Rubrics are basically grids that help students see what it means to do an assignment well, what it means to do it so-so, and what it means to do it poorly. As teachers, if we didn’t clearly indicate on the rubric what we wanted from students, then it was our fault—students can’t divine what we’re thinking about or looking for.
Sometimes I think that happens in resume writing. Employers are essentially asking potential employees to answer questions to a test they have no rubric for. So then language becomes coded, and folks who haven’t been around certain environments or maybe don’t know the rules to the game end up falling behind, even if they are the most qualified.
That’s a generous example of how judging folks based on resumes can be harmful. Studies have shown that resume readers tend to bring in racial biases, indicating that minorities who “whiten” their resumes tend to get more callbacks for jobs. This article encourages older applicants to leave their educational experience off a resume just in case they’re looked down upon for being older. A study done by the Harvard Business Review shows that small class cues on a resume, like high school extracurricular activities, are advantageous to men (and only men) when applying for summer associateships at top law firms. This study implies that there are ways recruiters read how a resume is formatted that translate to gender stereotypes—and then they penalize non-masculine forms of expression. A study done by Harvard’s Kennedy School of Business showed that resumes with an “LGBT indicator” were less likely to get a call back than one without an indicator.

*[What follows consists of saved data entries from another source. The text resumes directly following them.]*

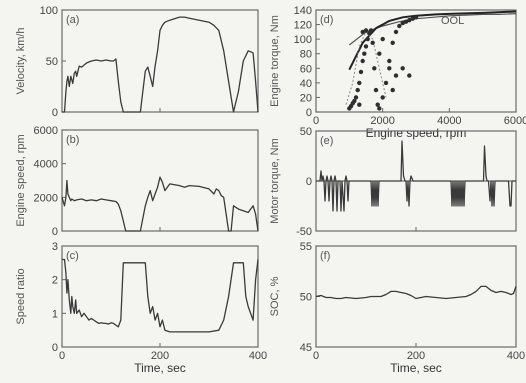  I want to click on x-tick-label: 4000, so click(449, 121).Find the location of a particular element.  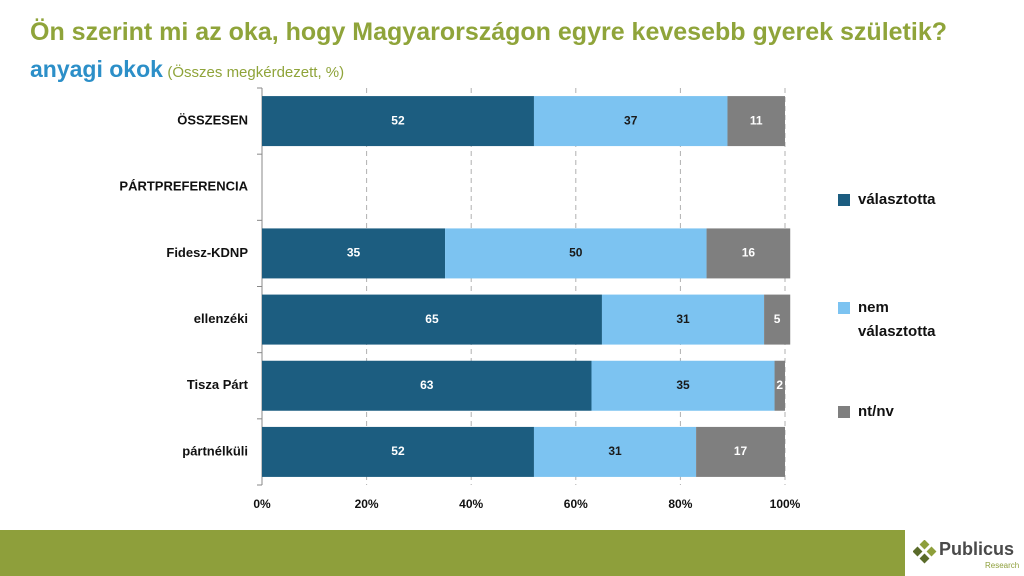

category-label: pártnélküli is located at coordinates (215, 450).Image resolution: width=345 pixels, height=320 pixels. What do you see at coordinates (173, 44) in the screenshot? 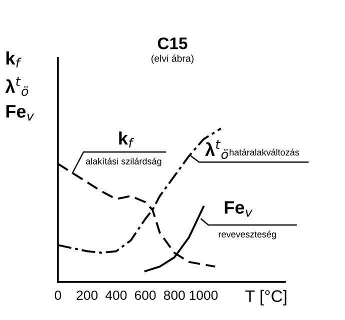
I see `chart-title: C15` at bounding box center [173, 44].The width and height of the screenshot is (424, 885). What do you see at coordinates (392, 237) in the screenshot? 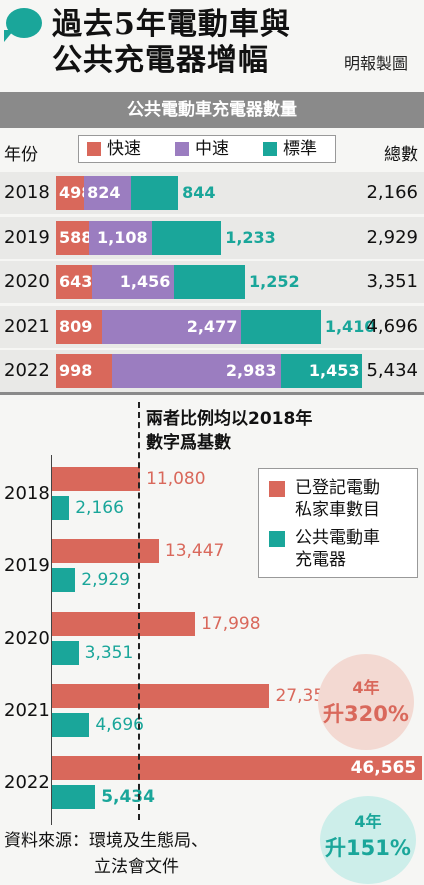
I see `chart1-total-value: 2,929` at bounding box center [392, 237].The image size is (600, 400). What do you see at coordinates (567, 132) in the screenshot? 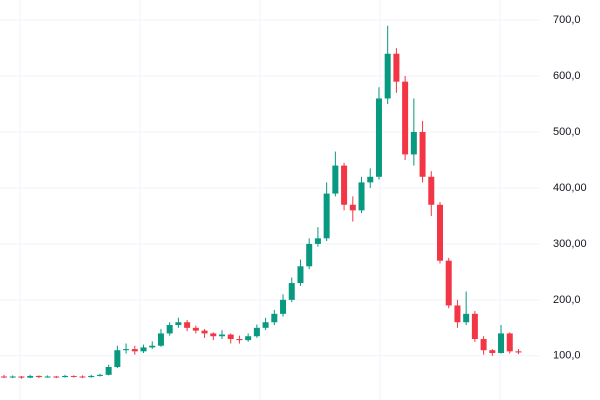
I see `y-tick-label: 500,0` at bounding box center [567, 132].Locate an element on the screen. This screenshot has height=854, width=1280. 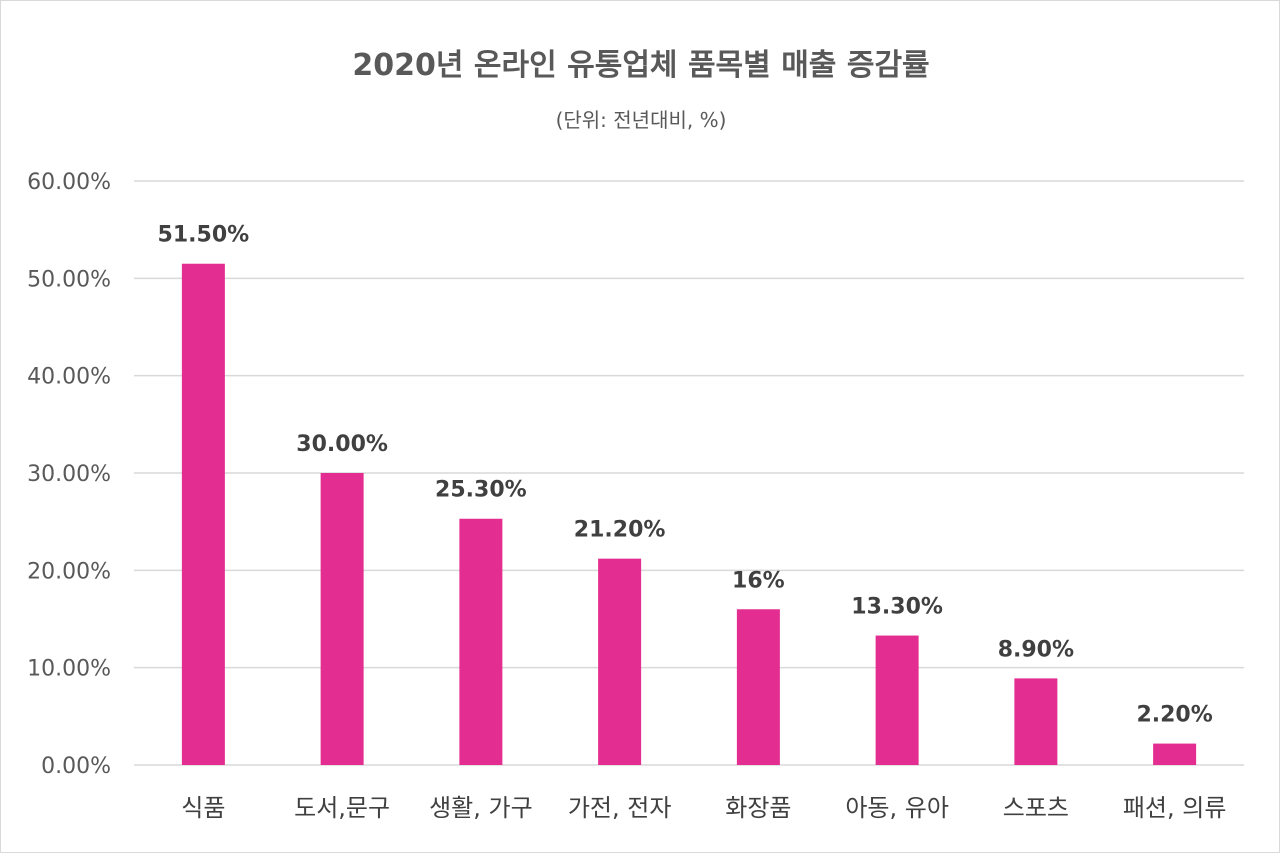
y-tick-label: 20.00% is located at coordinates (69, 572).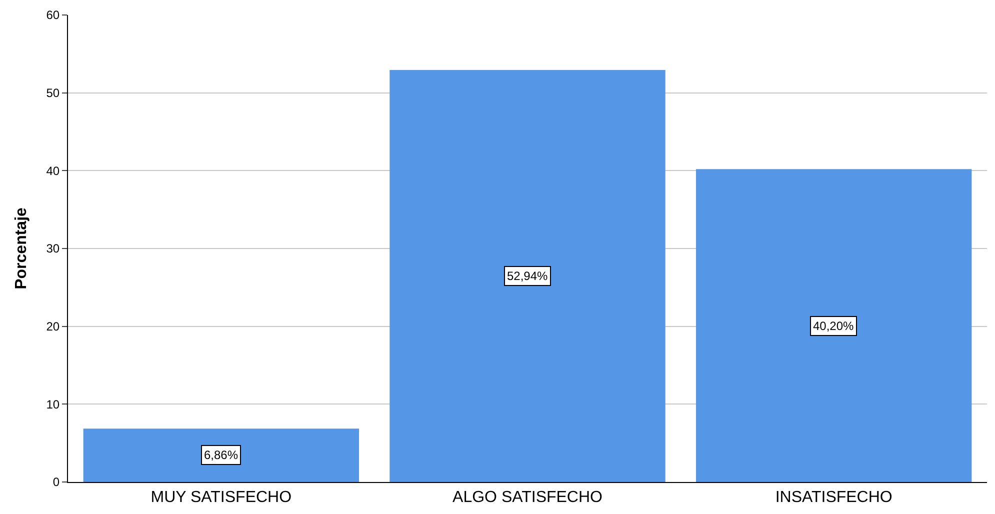  I want to click on data-label: 6,86%, so click(221, 455).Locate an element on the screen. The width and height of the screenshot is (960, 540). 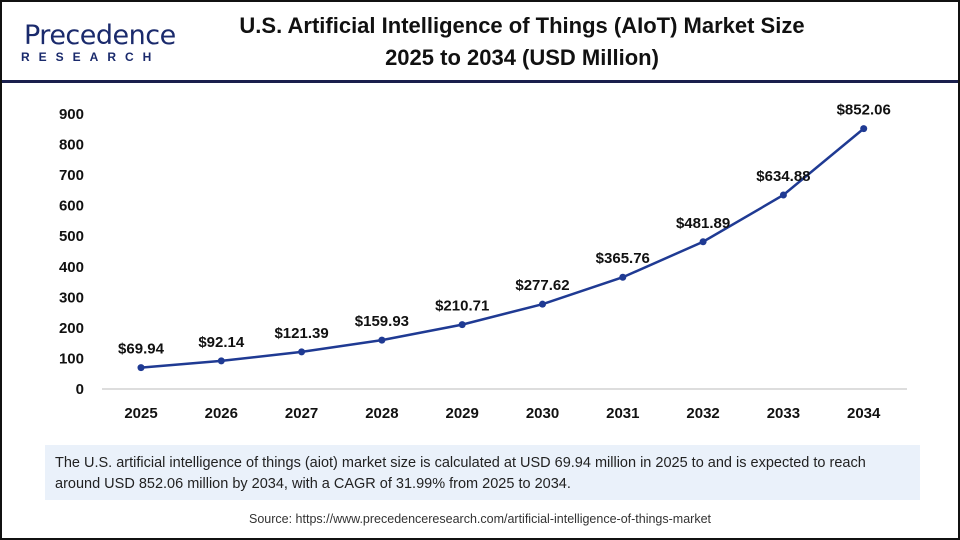
data-label: $69.94 is located at coordinates (142, 350).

There are ideas I have about resumes that I couldn’t find data on, but I have to imagine that resumes also favor education and resources. They can favor education broadly, like the school you went to and the language you use to express yourself, but they also favor in-group education, like people know the right lingo or industry jargon to throw around.
I’m not saying that resumes are useless, but I want to question why they’re the first thing we consider when we post for jobs. When I was a coffee shop manager, if someone asked if we were hiring, I’d tell them to drop off a resume. If I managed a cafe now, I don’t think I’d do that.
Instead, what I might consider is a questionnaire—something that lives on the internet, which gives a person time and space to work on it on their own. I’d also outline exactly what I’m looking for, and find ways to allow people to express themselves and show off their skills. Let’s say someone isn’t great with words—could they make a video? A gap in employment (which I would argue is totally bullshit way to judge a person’s work ethic but is something employers look at) could be explained easily through an open-ended question, as opposed to an employer making a snap decision based on a glance at a resume.
Eyetracking data shows that a person reading a resume only looks at the resume for seven seconds—so why do they matter? What can you truly learn from a resume that isn’t steeped in bias and discriminatory modes of thinking?
Again, I’m not sure getting rid of resumes is the answer—at least not without some other, better form of hiring that attempts to eliminate some of the biases outlined above—but I think it’s worth asking the question: do resumes matter? Or, better yet, should they matter?